From our summer season, our thought-provoking co-production with the Royal Lyceum Theatre Edinburgh, of Group Portrait in a Summer Landscape was performed in Edinburgh to great acclaim. This new play from Scottish playwright Peter Arnott, who previously delivered the beloved romp Monarch of the Glen at Pitlochry Festival Theatre in 2017, is full of politics and provocations, and has a quintessentially Perthshire flavour. The production cast included Scottish actor,  John Michie (Taggart), veteran Scottish actor, Benny Young  (Shetland), award-winning actress, Sally Reid (Shirley Valentine) and Leon Sinden Award winning actor Robbie Scott.

Sherlock Holmes: A Study in Lipstick, Ketchup and Blood

We also staged a co-production with OVO in St. Albans of Sherlock Holmes: A Study in Lipstick, Ketchup and Blood, which was performed in their outdoor Roman Theatre. A thrilling and comedic play exploring a dystopian future in this adaptation of Arthur Conan Doyle’s A Study in Scarlet by Lesley Hart.

A stage in parkland.

Angela

Together with the Royal Lyceum Theatre Edinburgh and in association with Naked Productions, our production of Angela is the first autobiographical play by leading dramatist Mark Ravenhill. Written during lockdown specifically for radio, the play centres on his mother suffering with dementia, looking back across her life.  The play is poignantly set against Mark’s experience of beginning to learn his lifelong passion of ballet, in his fifties. Originally created for Sound Stage, which, at the time, was a brand new audio-digital platform offering audiences the chance to have an at home theatre experience. For a limited time you can now listen to this remarkable production on BBC Sounds.
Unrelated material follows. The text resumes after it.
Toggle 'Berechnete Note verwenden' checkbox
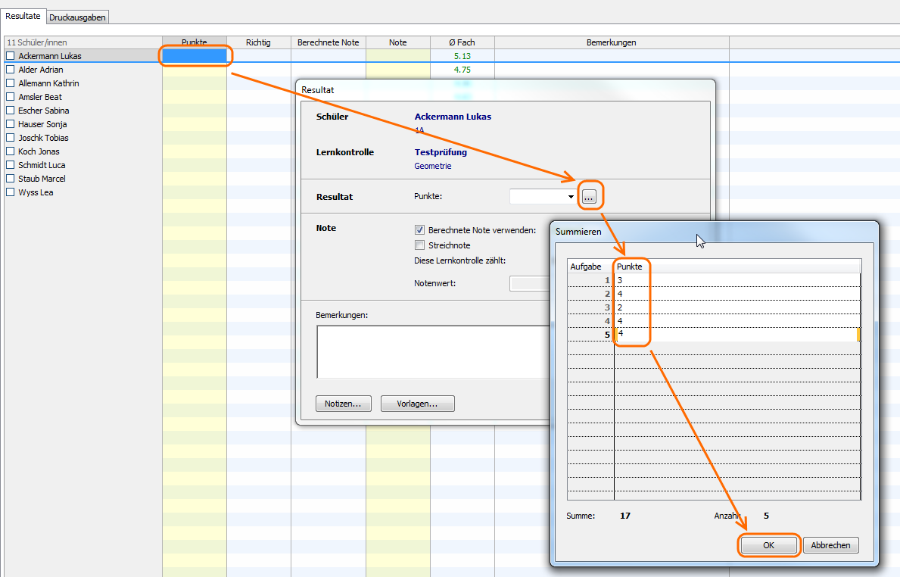Screen dimensions: 900x577 pyautogui.click(x=419, y=230)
We love it when our shows go on to have a further life on another stage. It means that the shows we produce can be seen by a wide range of people in other places.  And what is theatre if not the opportunity to broaden connections, whether it’s to a line of prose, a character, a dance, or a song, and to offer the space to relate to stories that make us all feel less alone.